Protect yourself from ticks

Opinion

To the Editor:

The ticks are out and about so when in the outdoors be sure to be aware and protect yourself and your family, including your fur family. Be sure to contact your local veterinarian regarding your pets.

It is advised to dress properly with long pants tucked into your socks and full shoes. Also wear a long-sleeved shirt that is tucked in, tie up long hair and wear a hat.

Use a good tick repellent; DEET is NOT a good repellent for ticks but it is helpful for mosquitoes and blackflies. There are various commercial repellents available such as Picaridin which is a chemical compound, piperidine, a derivative of black pepper as well as ones that contain oil of lemon eucalyptus. There are also numerous natural repellents such as Atlantick body spray (https://atlantick.ca/). Natural Edge, available in Stellarton, offers a repellent to help keep away pests (https://www.facebook.com/1961NaturalEdge/).

Check yourself as well as family members and pets when coming indoors. Do a full body check, and do not forget your crevices. The use of a lint roller on clothing is helpful to pick up ticks as they are very small. It is recommended to place clothes in a hot dryer for about 15 minutes to kill any missed ticks. Washing will not kill ticks, they do not drown. It is a good idea to also shower within two hours of coming indoors to wash away any loose ticks as well as again doing another body check.
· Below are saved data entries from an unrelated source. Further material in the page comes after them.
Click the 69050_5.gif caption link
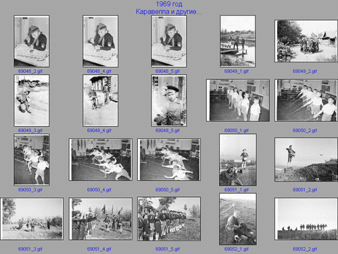The height and width of the screenshot is (254, 338). click(168, 190)
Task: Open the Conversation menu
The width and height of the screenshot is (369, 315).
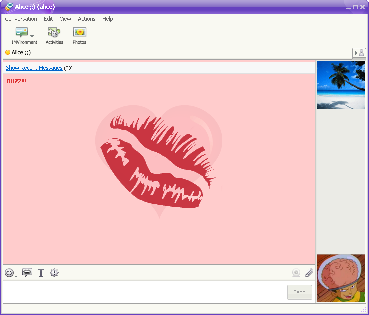Action: click(x=21, y=19)
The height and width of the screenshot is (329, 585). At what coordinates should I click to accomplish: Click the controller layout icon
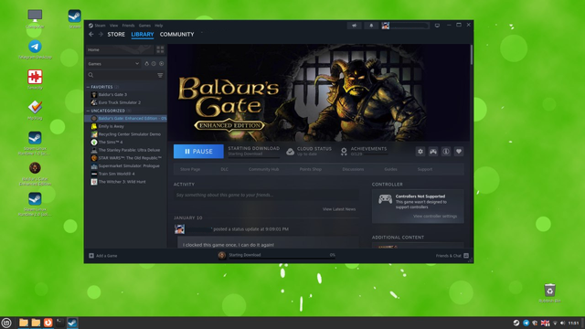432,152

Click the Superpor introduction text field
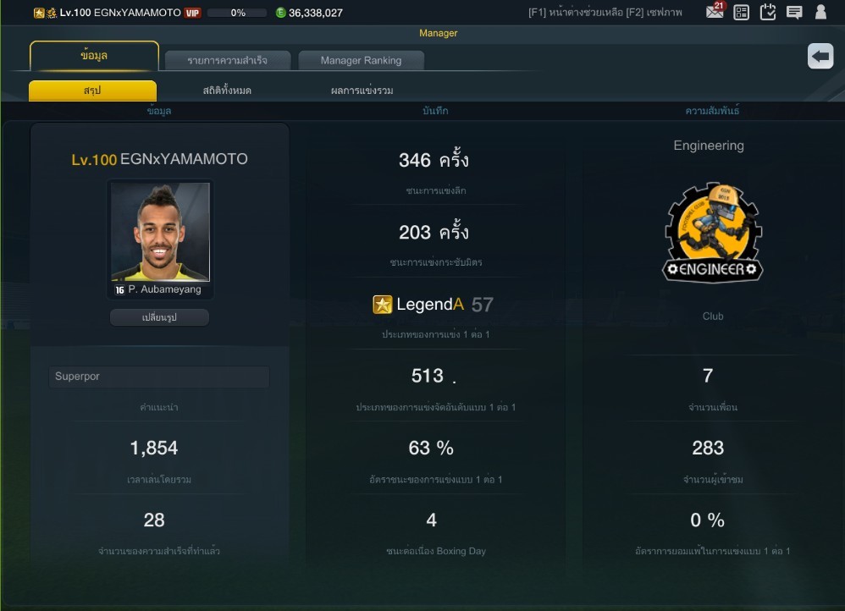[x=159, y=377]
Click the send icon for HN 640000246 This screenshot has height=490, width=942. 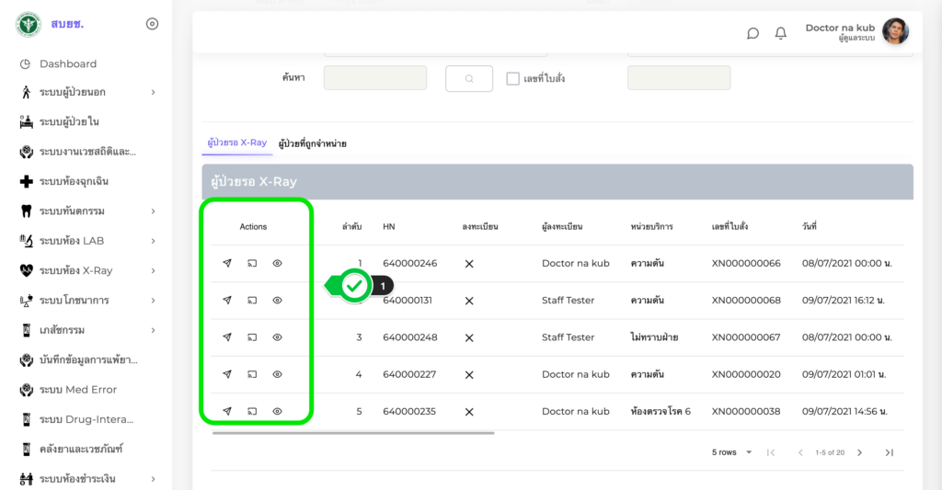(x=227, y=264)
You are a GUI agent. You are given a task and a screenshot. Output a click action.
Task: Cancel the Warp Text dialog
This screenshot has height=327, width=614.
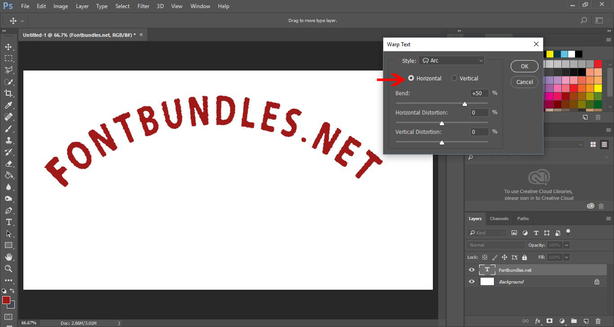(524, 82)

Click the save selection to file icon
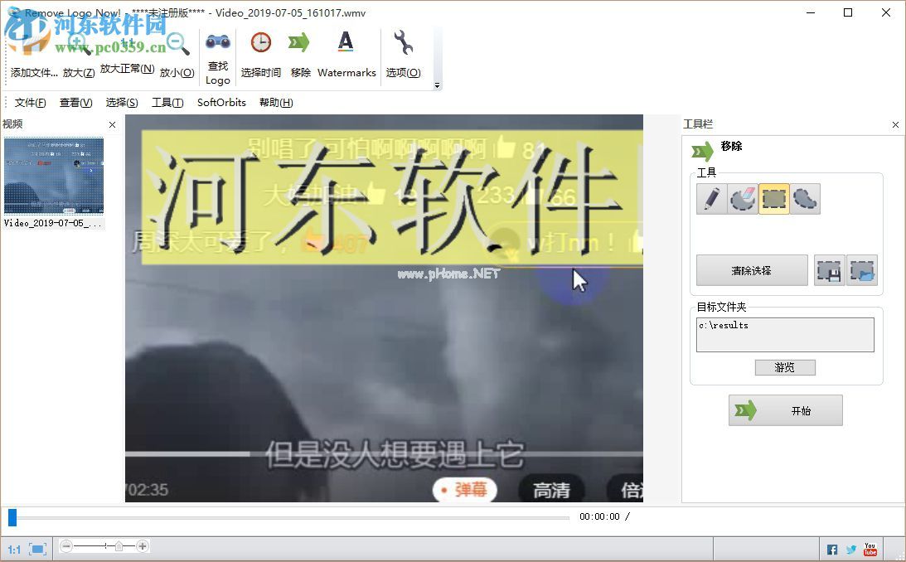[829, 270]
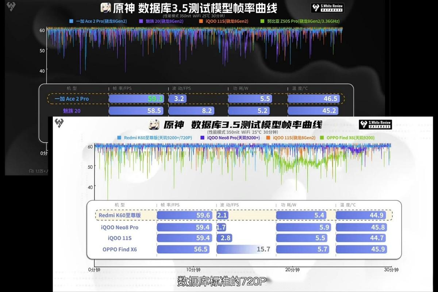Click the watermark logo at white chart top-left
Screen dimensions: 438x292
coord(59,123)
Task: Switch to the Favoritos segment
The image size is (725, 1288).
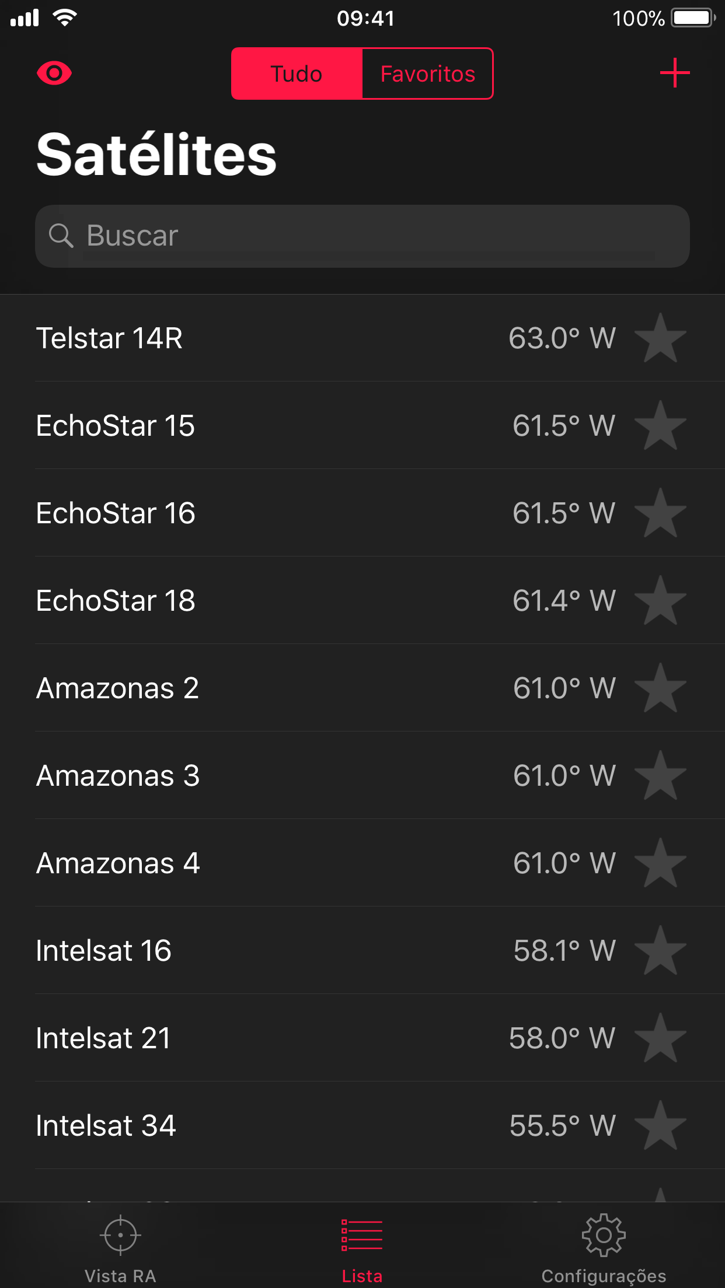Action: pyautogui.click(x=427, y=74)
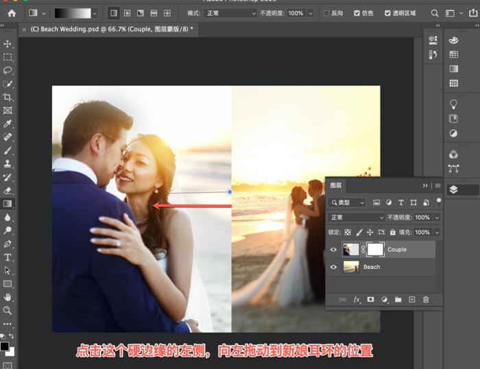Viewport: 480px width, 369px height.
Task: Click the 图层 (Layers) panel tab
Action: 336,185
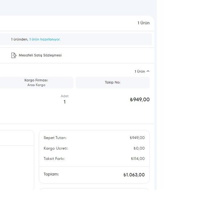This screenshot has width=202, height=202.
Task: Collapse the 1 Ürün section chevron
Action: click(x=148, y=71)
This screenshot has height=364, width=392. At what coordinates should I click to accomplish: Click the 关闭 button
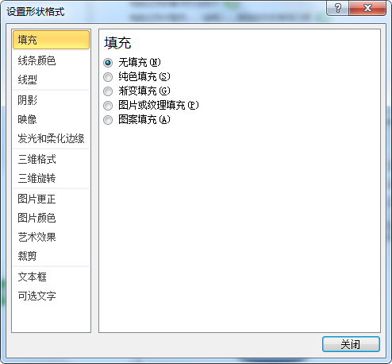click(x=351, y=344)
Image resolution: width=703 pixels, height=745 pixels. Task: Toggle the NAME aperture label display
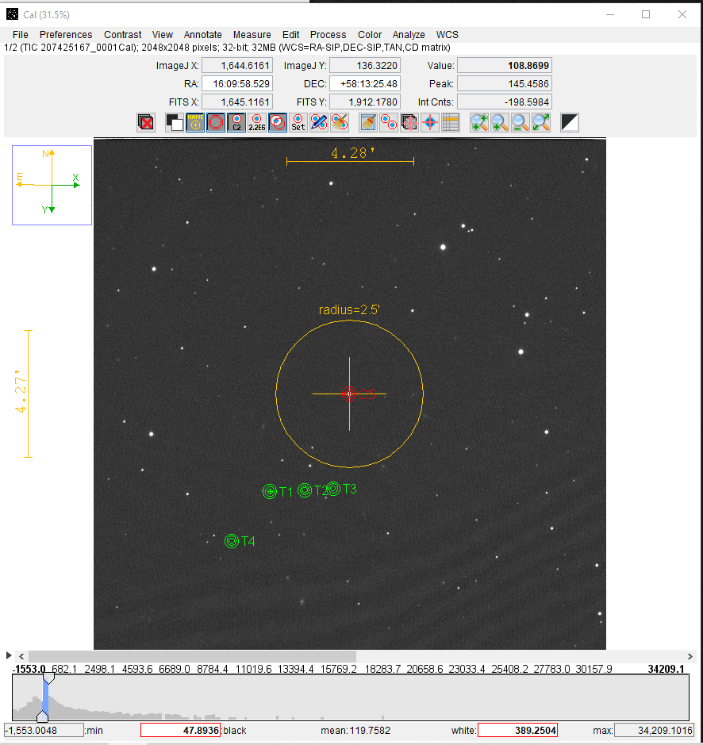pyautogui.click(x=194, y=122)
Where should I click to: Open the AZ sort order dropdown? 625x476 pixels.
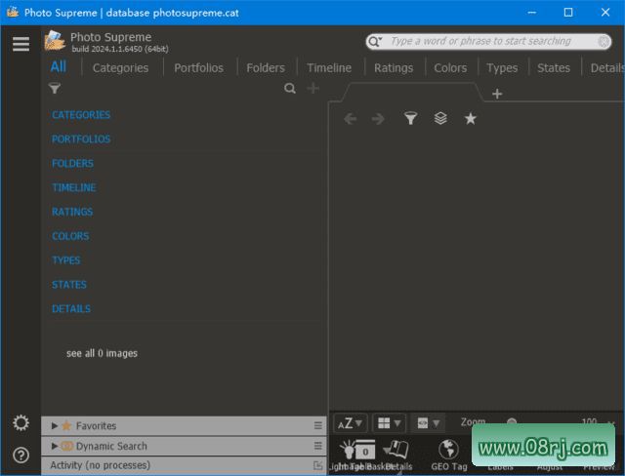coord(350,423)
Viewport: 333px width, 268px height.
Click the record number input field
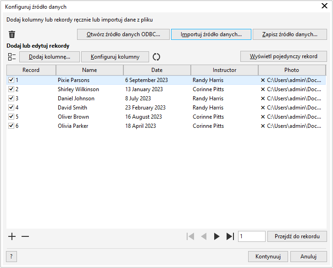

If you find an attached tick be cautious in removing it. It is recommended to use very fine point tweezers, get as close to the skin as possible and pull straight up. There are various tick removal devices available. Do not squeeze the tick as it will force the contents of the tick into the bite site. Do not apply anything to the tick such as Vaseline or dish detergent or touch with a hot match as this will agitate the tick and they can retreat into the bite site. Do not twist the tick as again it can force contents from the tick in the bite site as well as possibly leave behind mouth parts.

It is recommended if you have the tick to save it for testing (https://www.lloydticklab.ca/tick-testing.html). If you have a tick bite note the date and location you were when bitten. Contact a knowledgeable health care practitioner and watch for a possible rash and other symptoms.

The black legged tick can carry Lyme as well as various co-infections. Having a tick bite is not the only way to acquire infection. Squeezing the tick puts you at added risk as does having contact with the fluids from a ruptured tick, especially if you have cuts and scratches. It has also been shown to be congenital as well as a suspect STD; blood transfusion and organ donation also being possible ways of transmitting the infection.

The claims that removing ticks within 24 or 48 hours of attachment will effectively prevent Lyme are not supported by the published data, and the minimum tick attachment time for transmission of Lyme in humans has never been established. Studies done were with mice. Therefore, Lyme infection can never be excluded after a tick bite irrespective of the estimated duration of attachment time. It has been said for dogs three to six hours of attachment can transmit Lyme disease.

There is so much that is unknown. There is a need for continued research regarding vector borne diseases. Education is key!